[cairo] The problem of seams, again

Mike Emmel mike.emmel at gmail.com
Mon Jan 2 07:51:42 PST 2006


This to me seems very similar to 3D voxels I think your close to
replicating the way a 3d engine does scene development.
If you consider they extra info to be a Z coordinate then I think the
problems are the same if not very similar. Your P(0.8,0.55) would
simply be the Z axis for a 2d voxel.

On 1/2/06, Elia Cogodi <eliacogodi at tin.it> wrote:
> Mail monster ate my Dec 30 post, so here it is again...
>
> Disclaimer: I don't know the insides of Cairo or X or RENDER _at all_.
> I am merely a curious, grateful reader and end-user, intrigued enough to
> go and read the Porter-Duff article referenced, I think, by keithp.
> Thus the things I say might not have much sense code-wise, given the
> current structure of the code, the needs to resort to given data formats
> for hw acceleration and so on. By reading this disclaimer you silently
> agreed to not kick me if I say something totally useless :)
>
> I've often seen supersampling suggested as a viable tradeoff in the
> direction of: more memory needed, less seams/border problems
>
> But as someone pointed out, we're just losing information about the
> geometry of covering colours at sub-pixel level each time we use AA
> to render to a final RGB. Even by adding alpha channel in intermediate
> state doesn't work well enough in some cases, as it only measures the
> average covering. By supersampling we're just reducing this problem,
> but it's intrinsic into this way of rasterizing arbitrary geometries
> to a pixel grid. But shouldn't we better invest the extra memory
> consumption in a smarter way, closer to the source of the problem?
> Basically it's mostly about polygon edges, so why can't we bring a
> little amount of quantized geometry information with every pixel,
> detailing the simplest significant entity, ie a covering semiplane?
>
> I suck at ASCII art, but the idea is simple: here's a pixel
>
>     0    .08       .25
> 1.0 +----+---------+
>     |     \########|
>     |      \#######|
>     |       \######|              R,G,B,A, P=(.08,.55)

> **TASK SET**
1. Can you repeat the seams post, starting at the words "On 1/2/06, Elia" and stopping after "think, by keithp.", but switch "Porter-Duff article" to "Porter-Duff paper"?
2. Could you pick up the seams post after its final line and keep writing it?
The lines after this point are separate material with no connection to the seams post.

> **DATASET**
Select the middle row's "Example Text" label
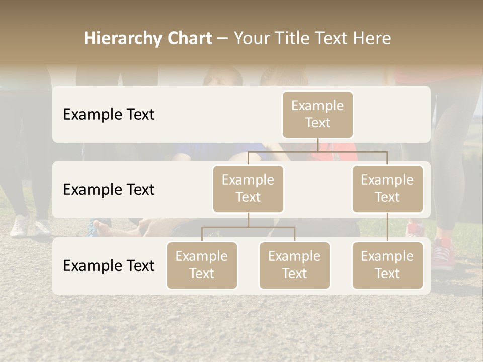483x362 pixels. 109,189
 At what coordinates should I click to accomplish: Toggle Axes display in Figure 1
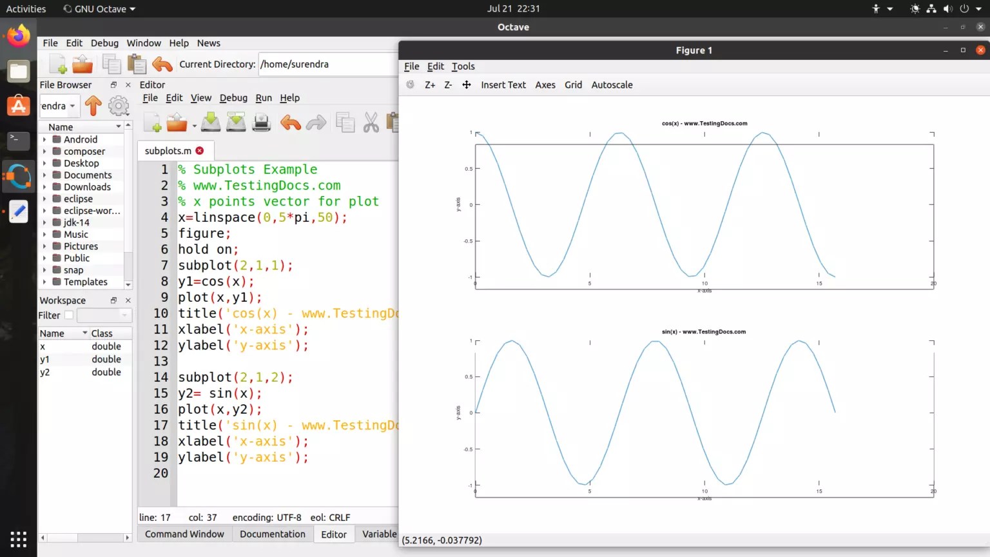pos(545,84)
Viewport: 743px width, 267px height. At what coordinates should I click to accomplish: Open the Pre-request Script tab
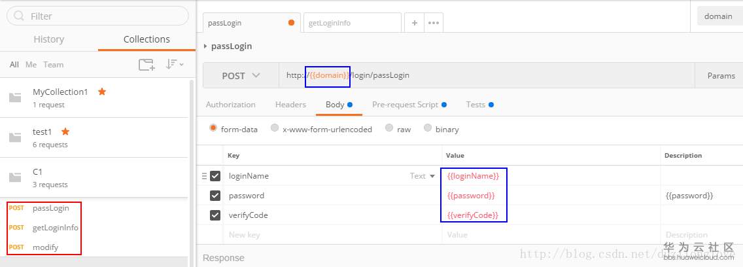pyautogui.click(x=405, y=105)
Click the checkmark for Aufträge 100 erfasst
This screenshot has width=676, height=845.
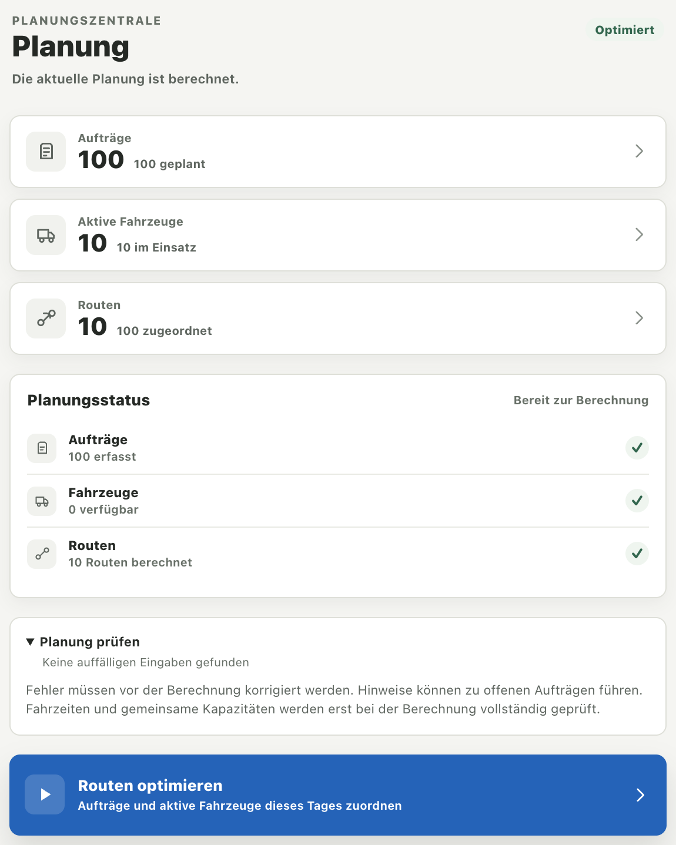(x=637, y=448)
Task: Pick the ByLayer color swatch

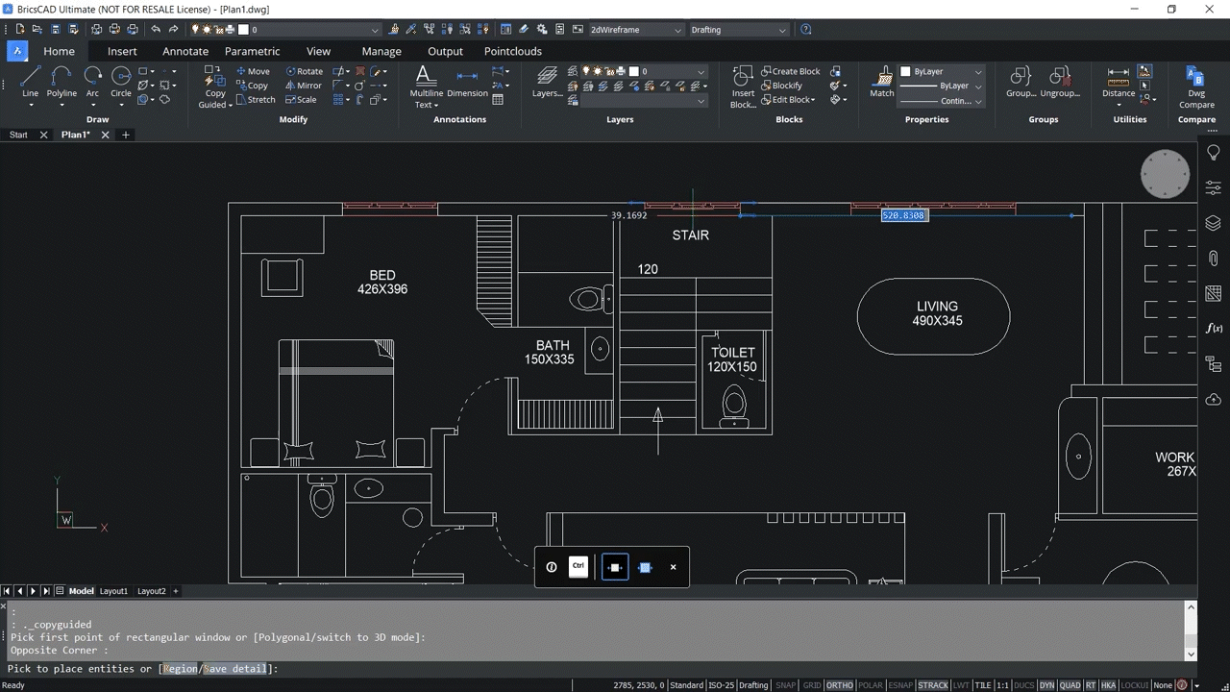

> **PER-TASK OUTPUTS**
1.
On 1/2/06, Elia Cogodi <eliacogodi at tin.it> wrote:
> Mail monster ate my Dec 30 post, so here it is again...
>
> Disclaimer: I don't know the insides of Cairo or X or RENDER _at all_.
> I am merely a curious, grateful reader and end-user, intrigued enough to
> go and read the Porter-Duff paper referenced, I think, by keithp.

2.
>     |        \#####|
>     |         \####|
>     |          \###|
>     +-----------+--+
>     .75        .55 .50
>
> Parametrize the edge of the pixel with a float, for example clockwise,
> in the range of a semi-closed interval [0,1.0[. Define the P channel of a
> pixel with an ordered couple of numbers in this range. The idea is that
> the couple of numbers defines the intersecting segment of a coloured
> semiplan over the pixel. The ordering guarantees we know the
> orientation,
> for example defining it so that the covered part is on the left when
> going from P1 to P2.
>
> Thus, in the intermediate internal states we would add not only the A
> channel to the RGB components, but we would also have to bring along the
> P channel (its esact bitwise coding and size is not that important. It
> is more expensive memory-wise than A in describing the average covering,
> but less expensive than a detailed enough NxN supersampling)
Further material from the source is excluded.